There always seems to be one or two teams headed into the playoffs that can be summed up in one statement. That statement is “if they can get average goaltending, look out”. This definitely describes the Kings this season, and has all year long. Goal scoring did not look like it would be a problem, but the questions over whether or not Jonathan Quick would regress after his renaissance season and if Cal Petersen had found his game. The Kings were left in a bind when it seemed like neither of those goalies was going to work out.
After the Kings decided to send Petersen to the American Hockey League (AHL), they brought Pheonix Copley to the big club. It seemed like Copley was just going to be a stopgap until Quick’s struggles were not getting any better. Copley had made just 26 NHL starts over a six-year period and had mostly played in the AHL. He did a good job of being better than the previous two goaltenders, which is what the team desperately needed.
Of late, Copley has really found success in the crease. He’s started 12 games since Feb. 1 and posted a .917 save percentage since that date. He’s also saved 7.49 goals more than expected, based on the location and danger of the chances he’s faced. Overall, his record on the season is 22-4-3. Wins are not the best way to judge a goaltender, but the Kings’ coaches and management would have bit your hand off if you offered them that record for Copley when he first joined the team.
The playoff graveyard is littered with goaltenders who got hot out of nowhere and then faded in the postseason. A case could be made that he is the most important player for the Kings’ playoff run. If he is able to keep up his recent solid play, there’s no reason why the Kings can’t win the Western Conference. If he falters early, we could see Joonas Korpisalo take over as the starting netminder at some point.
When you’re the second overall pick in the NHL Draft, big things are expected from you right away. In the past handful of seasons, we’ve seen guys like Jack Eichel and Patrik Laine make huge impacts the year after they were drafted. However, not every high draft pick is going to be a superstar immediately like those guys were. Especially if the player’s development was so hugely impacted by injuries and COVID as we’ve seen with Quinton Byfield. Since getting his new role, he appears to have taken a step forward.

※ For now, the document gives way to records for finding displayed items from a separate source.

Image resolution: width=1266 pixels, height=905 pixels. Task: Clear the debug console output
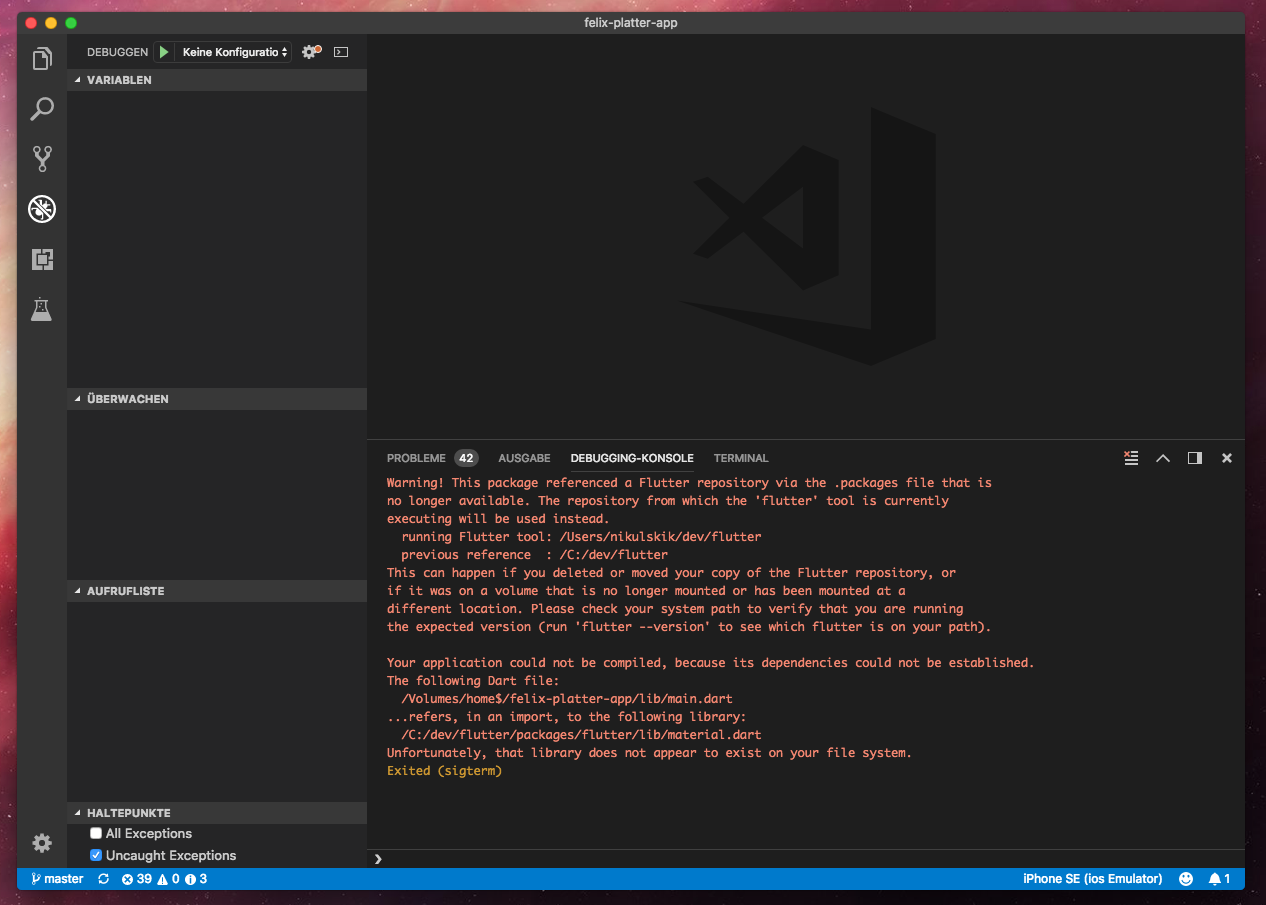1131,458
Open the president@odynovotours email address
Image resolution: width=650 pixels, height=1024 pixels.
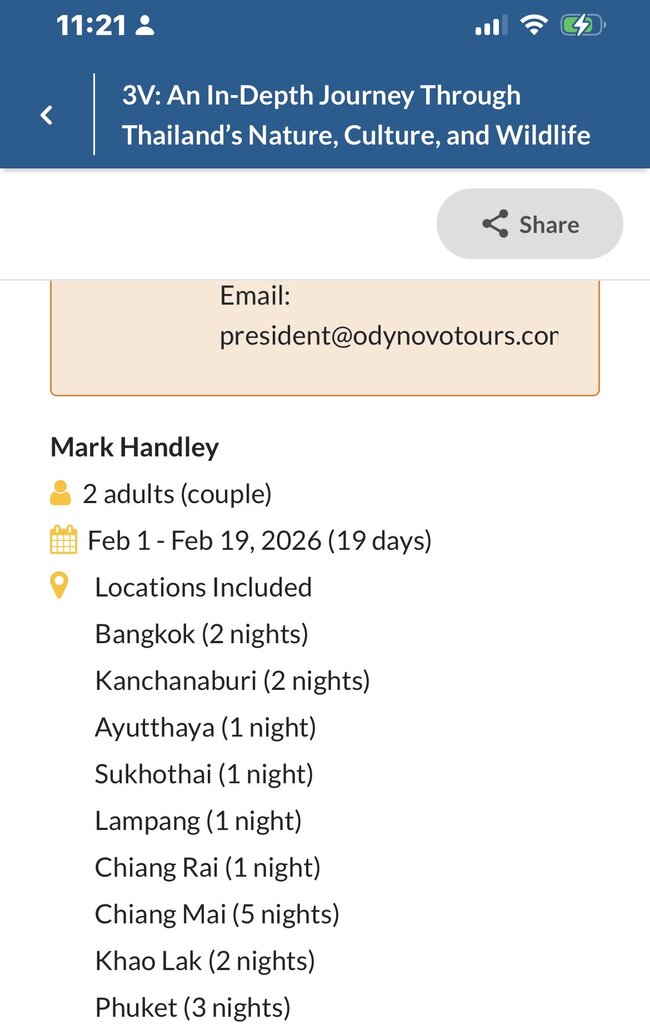[x=388, y=336]
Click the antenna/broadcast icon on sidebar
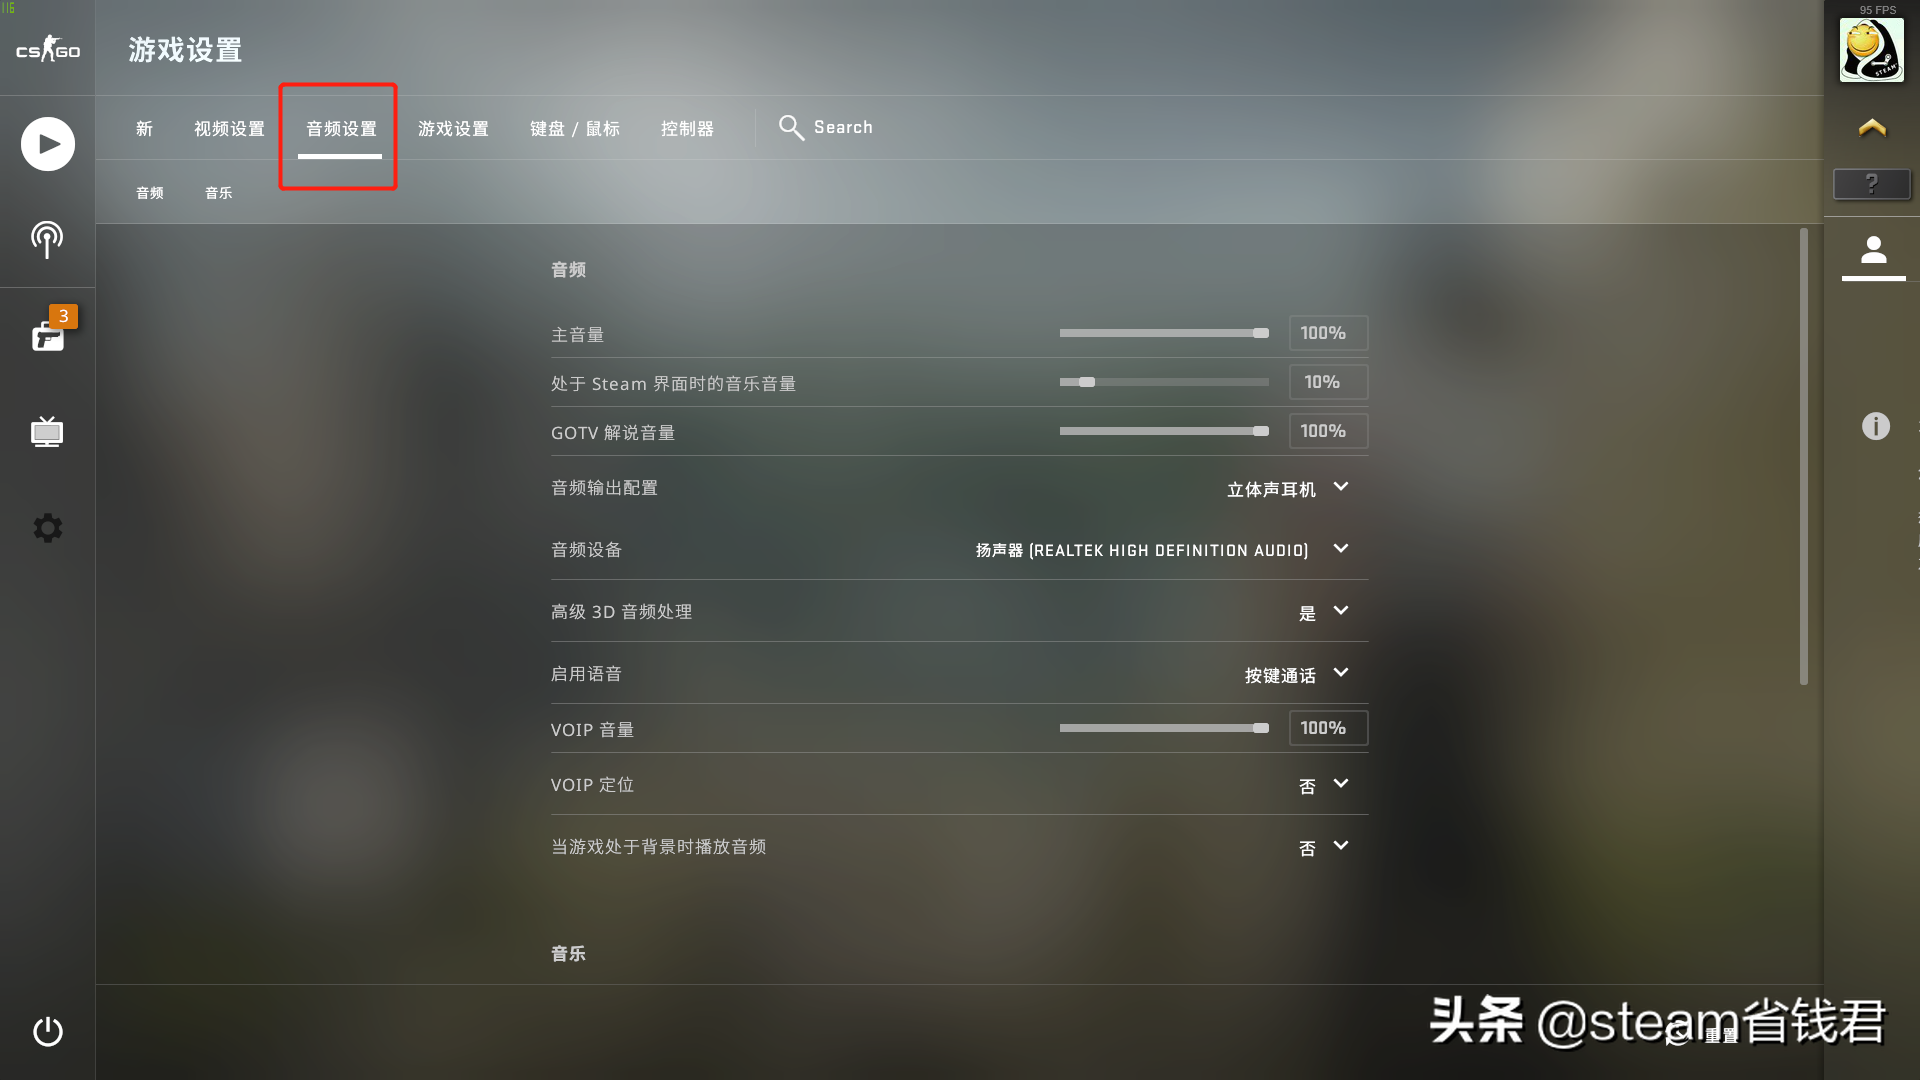The image size is (1920, 1080). pos(47,239)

Byfield made the move from center to left wing earlier this season, and it’s really worked out well for everyone. He’s been emerging as a potential star, as his assist rate is among the best in the league since he started playing on the top line with Anze Kopitar and Adrian Kempe. They have scored 11 goals at five-on-five in their last 10 games, which is tied for the best in the NHL. Byfield playing on the first line gives the Kings three solid scoring lines, and also a fourth line that the coaching staff feels comfortable playing against nearly any opponent.
A hallmark of the Kings teams that won Cups was their size. The game is different now and size doesn’t play as much of a factor, but having a 6-foot-5, 220-pound winger who can skate like Byfield is definitely an asset in the playoffs. If he can keep up his contributions to the first line, teams will have to worry about who they will use to match up against this trio. The Kings can use Phillip Danault’s line against the other team’s best scorers, and deploy the Kopitar line in more favorable matchups.
These players have been key to the Kings becoming one of the best teams in the league over the last two months. If they each continue to play as well as they have, the sky’s the limit for what this team can achieve.